Work to be completed:
Copy exactly, and copy only, the lines from the one bearing "Where should I click to: Open" through the final line of the records.

Working data:

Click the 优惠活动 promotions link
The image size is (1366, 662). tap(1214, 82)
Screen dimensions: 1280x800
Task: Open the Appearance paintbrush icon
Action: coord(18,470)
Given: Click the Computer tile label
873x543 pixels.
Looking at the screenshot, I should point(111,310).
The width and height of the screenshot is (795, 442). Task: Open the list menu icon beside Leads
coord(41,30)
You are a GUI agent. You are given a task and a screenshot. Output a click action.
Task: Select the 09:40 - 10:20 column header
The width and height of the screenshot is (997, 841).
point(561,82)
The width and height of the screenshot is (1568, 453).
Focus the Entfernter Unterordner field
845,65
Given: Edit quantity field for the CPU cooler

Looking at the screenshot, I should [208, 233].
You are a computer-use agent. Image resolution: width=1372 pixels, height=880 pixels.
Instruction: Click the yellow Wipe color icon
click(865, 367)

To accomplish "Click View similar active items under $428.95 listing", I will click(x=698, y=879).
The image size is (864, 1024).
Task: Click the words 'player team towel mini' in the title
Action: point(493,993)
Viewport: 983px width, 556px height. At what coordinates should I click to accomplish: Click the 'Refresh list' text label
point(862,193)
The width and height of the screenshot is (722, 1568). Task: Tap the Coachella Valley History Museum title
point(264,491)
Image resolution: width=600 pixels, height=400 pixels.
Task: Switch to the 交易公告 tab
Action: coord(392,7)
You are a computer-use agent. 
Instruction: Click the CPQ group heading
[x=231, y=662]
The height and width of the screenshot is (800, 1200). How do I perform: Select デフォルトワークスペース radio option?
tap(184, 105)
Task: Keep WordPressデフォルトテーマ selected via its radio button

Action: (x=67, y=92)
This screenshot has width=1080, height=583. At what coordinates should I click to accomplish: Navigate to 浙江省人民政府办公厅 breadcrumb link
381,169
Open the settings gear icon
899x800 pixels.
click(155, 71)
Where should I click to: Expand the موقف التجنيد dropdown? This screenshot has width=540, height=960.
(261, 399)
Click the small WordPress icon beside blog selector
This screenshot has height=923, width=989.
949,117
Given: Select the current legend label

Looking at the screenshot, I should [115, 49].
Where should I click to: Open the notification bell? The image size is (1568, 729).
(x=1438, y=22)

Finished task:
Where should I click to: Open the notification bell? The image size is (1568, 729).
(x=1438, y=22)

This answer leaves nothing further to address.